Videocon, and is likely to become a money-spinner in the coming years. The company owns
a stake in oil fields in Brazil, Indonesia and Mozambique.
b. By extending this concept to surrogate advertisements, where the product advertised and
the product intended to be advertised are different. This is mainly happened in the product
which is not legally advertised in a country. For e.g., liquor, narcotic and tobacco products.

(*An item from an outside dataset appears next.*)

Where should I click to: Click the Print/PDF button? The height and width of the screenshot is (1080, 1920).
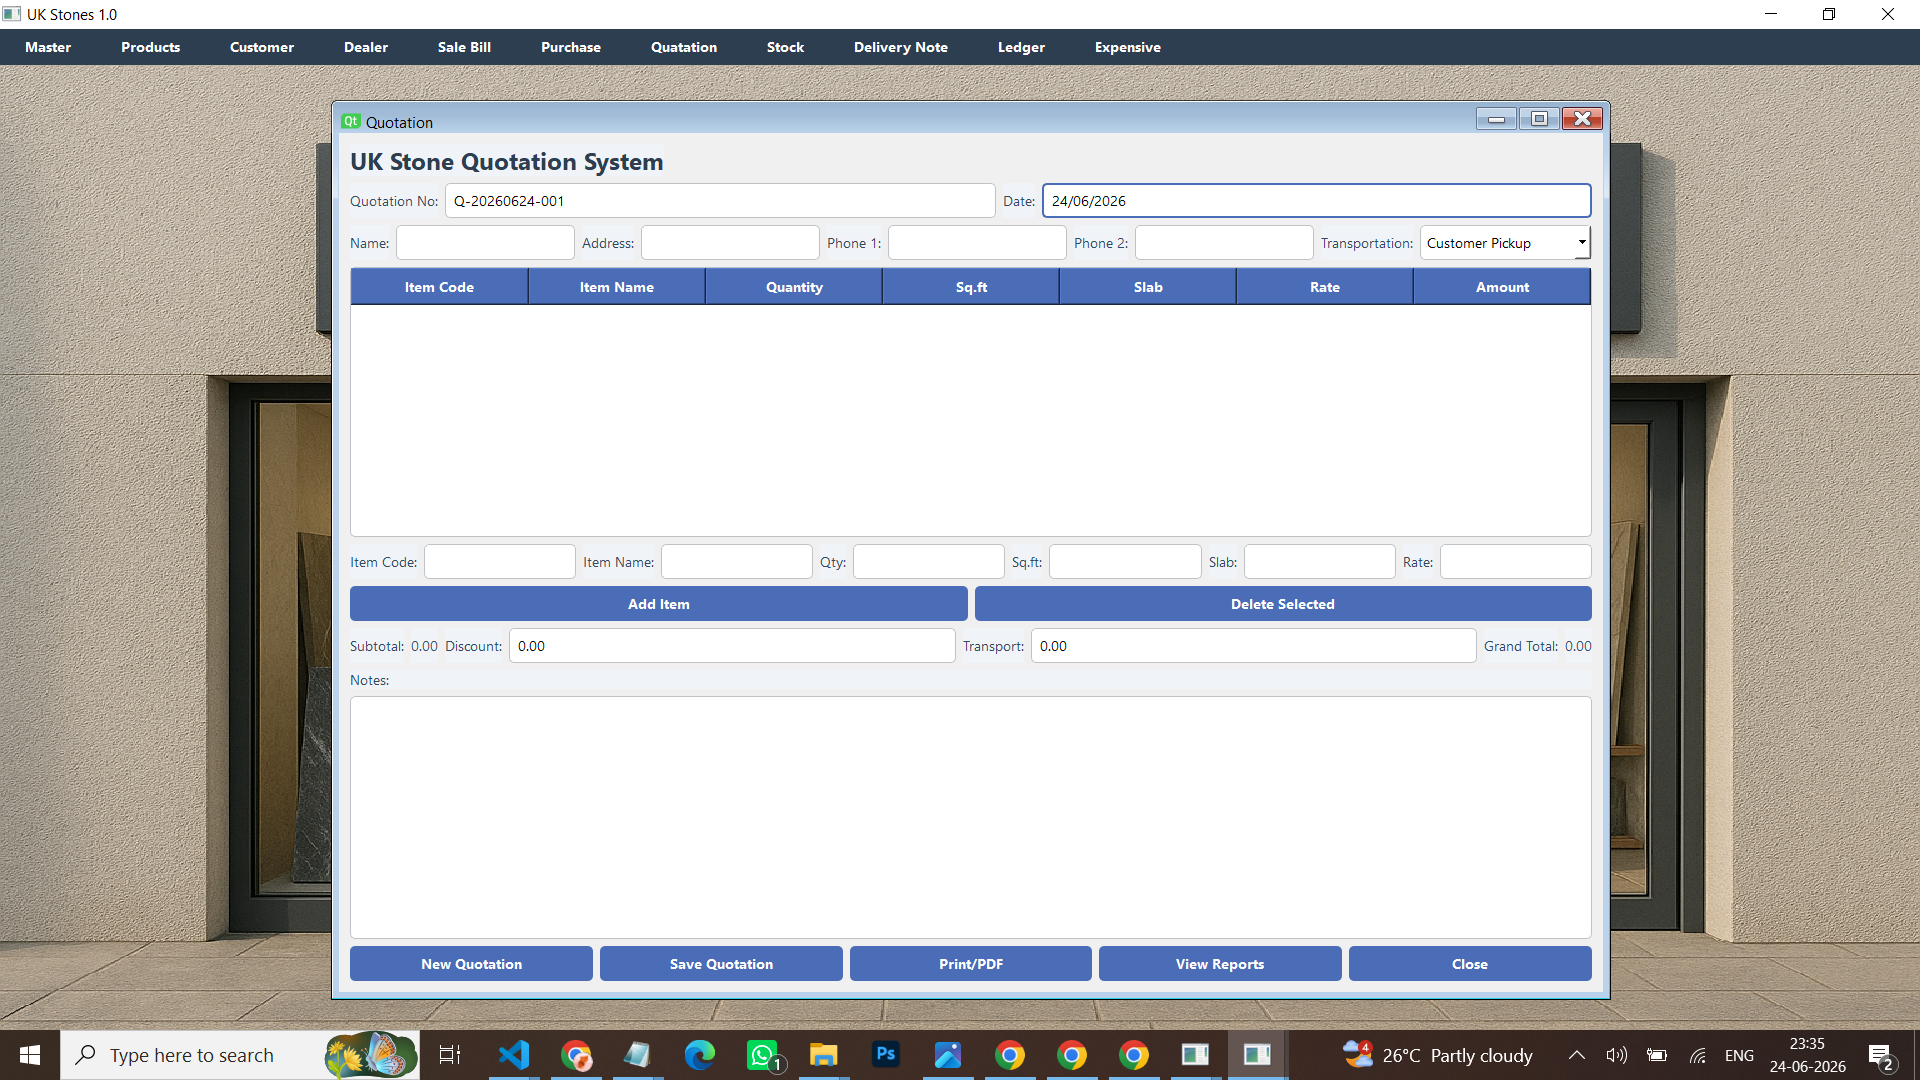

various reputed companies started advertising surrogate products such as audio
cassettes, drinking water, soda, juices, etc., under the same brand name under which they
advertised prohibited products / commodities. Advertising is done through these surrogate
products simply to ingrain name of the brand in the mind of consumers of liquor & cigarette
which would increase sales of commodities and ultimately result in revenue generation to
the companies.
Few examples from tobacco industry of companies engaged in Surrogate Advertising in India
are: Red & White Bravery Awards, Wills Lifestyle Clothing Line, Four Square White Water
Rafting and Godfrey Phillips Bravery Awards.
Few Examples from liquor industry of companies engaged in Surrogate Advertising in India
are: Bagpiper Soda, Cassettes & CDs, Haywards Soda, Royal Challenge Golf Accessories &
Mineral Water, Kingfisher Mineral Water, White Mischief Holidays, Smirnoff Cassettes & CDs,
Imperial Blue Cassettes & CDs and Teachers Achievement Awards.
5. DIVERSIFAD:The word FAD means fashion, trend that may not last. When sectors opens up or new opportunity is
tapped many companies or business house enter the sector. This is a common and historically
proven fact that many companies had intend. Most of them died natural death ( failure or acquired
by others). At the end of business cycle three companies take away the market share, Popularly
called power of 3. This is called herd mentality.
Example of sectors where herd mentality is noticeable are small cars, e-retelling, smart phones,
low cost budget airlines, telecommunication, news channel, steel, cement, television etc.